- [Problema a resolver]:
Copia sin cambios las entradas que van desde la línea que contiene "This screenshot has height=989, width=1912." hasta la que contiene "coordinates (66, 154).", ambas incluidas.

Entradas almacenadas
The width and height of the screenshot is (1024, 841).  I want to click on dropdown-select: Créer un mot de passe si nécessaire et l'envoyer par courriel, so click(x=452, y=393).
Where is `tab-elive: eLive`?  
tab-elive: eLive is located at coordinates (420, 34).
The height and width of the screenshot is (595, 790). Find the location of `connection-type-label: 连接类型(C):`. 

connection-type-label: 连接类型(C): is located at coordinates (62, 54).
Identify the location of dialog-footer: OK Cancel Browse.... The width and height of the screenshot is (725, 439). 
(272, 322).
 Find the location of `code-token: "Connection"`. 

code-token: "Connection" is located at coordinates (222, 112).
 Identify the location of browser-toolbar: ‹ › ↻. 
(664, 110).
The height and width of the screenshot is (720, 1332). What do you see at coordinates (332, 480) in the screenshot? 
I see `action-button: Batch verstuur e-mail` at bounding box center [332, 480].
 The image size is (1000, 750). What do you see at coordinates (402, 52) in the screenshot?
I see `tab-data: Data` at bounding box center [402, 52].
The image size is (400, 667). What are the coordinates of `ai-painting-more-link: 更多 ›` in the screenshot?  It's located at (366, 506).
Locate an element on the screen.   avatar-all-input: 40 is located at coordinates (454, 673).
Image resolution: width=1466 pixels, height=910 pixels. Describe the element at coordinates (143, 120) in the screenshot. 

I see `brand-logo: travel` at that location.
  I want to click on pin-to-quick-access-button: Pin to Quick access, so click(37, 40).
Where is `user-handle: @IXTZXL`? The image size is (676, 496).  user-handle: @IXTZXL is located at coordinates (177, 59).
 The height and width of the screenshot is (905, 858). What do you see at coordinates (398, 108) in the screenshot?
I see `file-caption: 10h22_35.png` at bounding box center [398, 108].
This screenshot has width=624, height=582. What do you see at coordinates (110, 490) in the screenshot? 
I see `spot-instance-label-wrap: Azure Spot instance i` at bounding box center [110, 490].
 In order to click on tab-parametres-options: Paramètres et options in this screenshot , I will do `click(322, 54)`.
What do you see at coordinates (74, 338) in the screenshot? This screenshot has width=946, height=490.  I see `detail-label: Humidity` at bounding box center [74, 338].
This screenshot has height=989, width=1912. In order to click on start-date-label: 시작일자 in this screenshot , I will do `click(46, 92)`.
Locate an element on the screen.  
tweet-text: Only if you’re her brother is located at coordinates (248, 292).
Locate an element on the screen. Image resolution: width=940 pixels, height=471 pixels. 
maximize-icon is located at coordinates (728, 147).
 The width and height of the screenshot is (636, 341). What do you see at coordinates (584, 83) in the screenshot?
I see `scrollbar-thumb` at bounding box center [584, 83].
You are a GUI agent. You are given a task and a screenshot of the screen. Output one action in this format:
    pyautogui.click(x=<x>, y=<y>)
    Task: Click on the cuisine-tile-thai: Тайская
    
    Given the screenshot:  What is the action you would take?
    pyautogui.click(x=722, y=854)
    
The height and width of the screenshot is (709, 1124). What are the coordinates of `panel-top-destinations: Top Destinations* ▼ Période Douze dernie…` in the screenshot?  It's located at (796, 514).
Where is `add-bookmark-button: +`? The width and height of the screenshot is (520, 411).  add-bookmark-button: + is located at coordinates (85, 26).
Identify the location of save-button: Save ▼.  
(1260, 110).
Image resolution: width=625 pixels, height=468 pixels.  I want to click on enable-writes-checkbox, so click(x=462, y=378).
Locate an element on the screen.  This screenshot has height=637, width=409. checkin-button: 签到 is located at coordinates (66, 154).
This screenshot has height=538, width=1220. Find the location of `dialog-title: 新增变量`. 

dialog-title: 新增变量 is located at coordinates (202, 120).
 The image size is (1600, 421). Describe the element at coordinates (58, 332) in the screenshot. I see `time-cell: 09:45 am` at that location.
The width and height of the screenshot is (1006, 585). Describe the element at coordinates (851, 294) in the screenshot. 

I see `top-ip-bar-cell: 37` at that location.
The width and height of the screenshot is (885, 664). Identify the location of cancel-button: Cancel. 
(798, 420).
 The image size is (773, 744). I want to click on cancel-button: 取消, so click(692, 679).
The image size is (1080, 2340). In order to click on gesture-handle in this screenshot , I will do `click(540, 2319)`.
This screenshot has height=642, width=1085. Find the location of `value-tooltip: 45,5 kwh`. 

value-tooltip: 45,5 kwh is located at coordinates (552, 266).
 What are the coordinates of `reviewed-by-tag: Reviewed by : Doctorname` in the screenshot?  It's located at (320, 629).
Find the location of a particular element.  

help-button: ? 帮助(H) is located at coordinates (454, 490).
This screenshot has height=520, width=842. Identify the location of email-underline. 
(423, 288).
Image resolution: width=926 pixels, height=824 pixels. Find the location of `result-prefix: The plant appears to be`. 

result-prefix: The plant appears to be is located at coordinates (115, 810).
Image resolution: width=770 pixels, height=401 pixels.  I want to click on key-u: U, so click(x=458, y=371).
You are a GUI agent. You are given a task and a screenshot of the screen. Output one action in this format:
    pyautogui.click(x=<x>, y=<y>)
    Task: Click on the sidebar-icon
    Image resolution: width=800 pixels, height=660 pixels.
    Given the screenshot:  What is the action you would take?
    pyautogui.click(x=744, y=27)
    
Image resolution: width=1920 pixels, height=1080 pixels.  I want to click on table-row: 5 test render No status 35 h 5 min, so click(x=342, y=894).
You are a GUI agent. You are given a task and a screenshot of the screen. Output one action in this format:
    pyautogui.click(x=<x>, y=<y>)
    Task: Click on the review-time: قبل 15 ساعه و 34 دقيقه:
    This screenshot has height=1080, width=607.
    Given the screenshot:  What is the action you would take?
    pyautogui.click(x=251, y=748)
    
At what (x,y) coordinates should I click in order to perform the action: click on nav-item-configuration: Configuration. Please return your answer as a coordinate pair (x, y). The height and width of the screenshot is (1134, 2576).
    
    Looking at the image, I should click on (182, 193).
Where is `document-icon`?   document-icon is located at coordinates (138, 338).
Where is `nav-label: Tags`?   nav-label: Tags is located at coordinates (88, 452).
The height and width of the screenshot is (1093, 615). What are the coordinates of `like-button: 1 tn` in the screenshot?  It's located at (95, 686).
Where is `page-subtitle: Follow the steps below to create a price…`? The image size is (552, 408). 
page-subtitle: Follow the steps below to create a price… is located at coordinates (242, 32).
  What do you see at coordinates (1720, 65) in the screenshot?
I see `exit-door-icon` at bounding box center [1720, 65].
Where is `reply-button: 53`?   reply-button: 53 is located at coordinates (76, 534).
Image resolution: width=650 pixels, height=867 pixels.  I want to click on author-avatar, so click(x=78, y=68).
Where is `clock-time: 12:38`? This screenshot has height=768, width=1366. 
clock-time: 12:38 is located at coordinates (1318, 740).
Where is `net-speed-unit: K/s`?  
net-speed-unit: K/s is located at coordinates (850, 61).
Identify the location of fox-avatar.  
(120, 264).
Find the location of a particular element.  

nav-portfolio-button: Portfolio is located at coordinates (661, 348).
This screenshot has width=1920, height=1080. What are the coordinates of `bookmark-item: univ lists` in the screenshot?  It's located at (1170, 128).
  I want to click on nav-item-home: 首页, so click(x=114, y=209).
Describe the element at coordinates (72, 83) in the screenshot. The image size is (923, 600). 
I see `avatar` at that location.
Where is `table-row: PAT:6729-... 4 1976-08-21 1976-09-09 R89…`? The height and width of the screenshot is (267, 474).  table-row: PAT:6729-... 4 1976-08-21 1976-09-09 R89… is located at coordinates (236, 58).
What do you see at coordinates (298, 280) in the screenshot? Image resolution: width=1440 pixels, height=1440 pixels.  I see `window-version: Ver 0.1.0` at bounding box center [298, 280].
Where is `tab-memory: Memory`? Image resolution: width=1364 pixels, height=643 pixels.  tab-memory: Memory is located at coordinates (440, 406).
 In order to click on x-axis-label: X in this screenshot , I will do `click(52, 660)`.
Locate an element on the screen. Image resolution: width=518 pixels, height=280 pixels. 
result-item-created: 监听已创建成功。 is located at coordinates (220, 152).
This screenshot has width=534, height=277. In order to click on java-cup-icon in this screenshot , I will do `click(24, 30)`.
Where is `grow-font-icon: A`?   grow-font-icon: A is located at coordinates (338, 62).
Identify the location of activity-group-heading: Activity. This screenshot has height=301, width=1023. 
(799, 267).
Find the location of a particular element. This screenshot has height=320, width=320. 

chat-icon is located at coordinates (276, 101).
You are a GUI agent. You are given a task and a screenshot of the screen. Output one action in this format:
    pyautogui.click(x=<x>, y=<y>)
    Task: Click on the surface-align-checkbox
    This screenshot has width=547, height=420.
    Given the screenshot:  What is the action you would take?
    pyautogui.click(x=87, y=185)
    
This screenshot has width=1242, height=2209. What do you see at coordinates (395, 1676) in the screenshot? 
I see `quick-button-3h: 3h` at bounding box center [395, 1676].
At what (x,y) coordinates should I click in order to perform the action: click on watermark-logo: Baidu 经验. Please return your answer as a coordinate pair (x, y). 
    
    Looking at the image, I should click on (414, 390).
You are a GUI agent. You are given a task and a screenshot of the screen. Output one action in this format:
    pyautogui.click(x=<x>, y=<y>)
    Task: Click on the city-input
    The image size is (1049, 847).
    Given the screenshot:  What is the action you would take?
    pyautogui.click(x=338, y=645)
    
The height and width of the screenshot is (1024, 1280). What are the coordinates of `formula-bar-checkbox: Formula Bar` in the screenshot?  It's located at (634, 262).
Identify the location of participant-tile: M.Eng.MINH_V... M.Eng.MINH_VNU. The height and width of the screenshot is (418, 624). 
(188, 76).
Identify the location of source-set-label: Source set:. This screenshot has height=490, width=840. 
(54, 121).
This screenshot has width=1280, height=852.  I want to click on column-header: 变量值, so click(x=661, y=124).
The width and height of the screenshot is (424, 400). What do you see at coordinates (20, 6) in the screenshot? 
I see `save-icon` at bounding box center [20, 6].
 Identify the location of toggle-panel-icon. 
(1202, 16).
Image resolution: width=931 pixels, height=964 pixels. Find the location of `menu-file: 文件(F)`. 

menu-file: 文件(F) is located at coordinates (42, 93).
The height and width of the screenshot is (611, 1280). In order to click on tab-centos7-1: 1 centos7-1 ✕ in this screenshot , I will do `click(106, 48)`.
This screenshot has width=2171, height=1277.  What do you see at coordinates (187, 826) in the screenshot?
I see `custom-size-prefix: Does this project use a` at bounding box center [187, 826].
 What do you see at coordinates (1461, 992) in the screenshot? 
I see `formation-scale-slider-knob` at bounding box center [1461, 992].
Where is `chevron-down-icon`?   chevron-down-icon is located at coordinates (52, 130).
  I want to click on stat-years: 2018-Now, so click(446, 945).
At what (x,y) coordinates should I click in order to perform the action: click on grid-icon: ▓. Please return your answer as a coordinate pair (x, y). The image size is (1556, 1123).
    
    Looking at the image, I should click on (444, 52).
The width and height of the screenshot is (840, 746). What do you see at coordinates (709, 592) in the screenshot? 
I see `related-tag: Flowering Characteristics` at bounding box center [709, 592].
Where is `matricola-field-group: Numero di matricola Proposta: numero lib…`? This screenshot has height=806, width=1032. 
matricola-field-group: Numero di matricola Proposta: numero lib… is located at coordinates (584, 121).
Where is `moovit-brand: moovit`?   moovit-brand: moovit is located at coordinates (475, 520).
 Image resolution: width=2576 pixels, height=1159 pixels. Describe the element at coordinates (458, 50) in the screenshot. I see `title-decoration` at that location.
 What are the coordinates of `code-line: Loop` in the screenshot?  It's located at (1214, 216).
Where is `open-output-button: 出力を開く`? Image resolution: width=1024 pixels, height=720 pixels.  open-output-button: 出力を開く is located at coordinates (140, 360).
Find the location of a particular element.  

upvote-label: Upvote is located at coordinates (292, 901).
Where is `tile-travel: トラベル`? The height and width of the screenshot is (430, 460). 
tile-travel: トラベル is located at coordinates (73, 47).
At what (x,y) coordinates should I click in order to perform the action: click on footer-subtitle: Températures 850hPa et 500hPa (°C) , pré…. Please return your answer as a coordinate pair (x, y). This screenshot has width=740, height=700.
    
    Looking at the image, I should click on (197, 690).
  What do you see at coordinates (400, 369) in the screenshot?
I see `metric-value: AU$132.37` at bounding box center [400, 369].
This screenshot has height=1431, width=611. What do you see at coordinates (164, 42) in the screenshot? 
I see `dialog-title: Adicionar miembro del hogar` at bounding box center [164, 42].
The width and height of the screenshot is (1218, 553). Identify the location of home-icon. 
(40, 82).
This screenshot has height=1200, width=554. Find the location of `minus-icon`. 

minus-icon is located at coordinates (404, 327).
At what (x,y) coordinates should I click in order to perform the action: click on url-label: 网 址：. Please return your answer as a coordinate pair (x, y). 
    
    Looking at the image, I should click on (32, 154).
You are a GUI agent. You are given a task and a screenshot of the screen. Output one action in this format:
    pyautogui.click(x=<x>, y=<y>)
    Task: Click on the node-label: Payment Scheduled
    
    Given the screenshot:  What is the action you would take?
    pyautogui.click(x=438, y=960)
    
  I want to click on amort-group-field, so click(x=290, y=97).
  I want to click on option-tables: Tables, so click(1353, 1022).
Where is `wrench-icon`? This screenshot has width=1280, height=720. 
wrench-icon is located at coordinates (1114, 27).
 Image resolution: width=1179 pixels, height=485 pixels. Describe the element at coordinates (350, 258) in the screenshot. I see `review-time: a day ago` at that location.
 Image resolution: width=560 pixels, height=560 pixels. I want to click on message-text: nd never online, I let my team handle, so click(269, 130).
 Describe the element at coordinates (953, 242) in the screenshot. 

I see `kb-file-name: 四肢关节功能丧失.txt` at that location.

- [Resultado obtenido]:
This screenshot has height=989, width=1912. In order to click on start-date-label: 시작일자 in this screenshot , I will do `click(46, 92)`.
Locate an element on the screen.  
tweet-text: Only if you’re her brother is located at coordinates (248, 292).
Locate an element on the screen. Image resolution: width=940 pixels, height=471 pixels. 
maximize-icon is located at coordinates (728, 147).
 The width and height of the screenshot is (636, 341). What do you see at coordinates (584, 83) in the screenshot?
I see `scrollbar-thumb` at bounding box center [584, 83].
You are a GUI agent. You are given a task and a screenshot of the screen. Output one action in this format:
    pyautogui.click(x=<x>, y=<y>)
    Task: Click on the cuisine-tile-thai: Тайская
    
    Given the screenshot:  What is the action you would take?
    pyautogui.click(x=722, y=854)
    
The height and width of the screenshot is (709, 1124). What are the coordinates of `panel-top-destinations: Top Destinations* ▼ Période Douze dernie…` in the screenshot?  It's located at (796, 514).
Where is `add-bookmark-button: +`? The width and height of the screenshot is (520, 411).  add-bookmark-button: + is located at coordinates (85, 26).
Identify the location of save-button: Save ▼.  
(1260, 110).
Image resolution: width=625 pixels, height=468 pixels.  I want to click on enable-writes-checkbox, so click(x=462, y=378).
Locate an element on the screen.  This screenshot has height=637, width=409. checkin-button: 签到 is located at coordinates (66, 154).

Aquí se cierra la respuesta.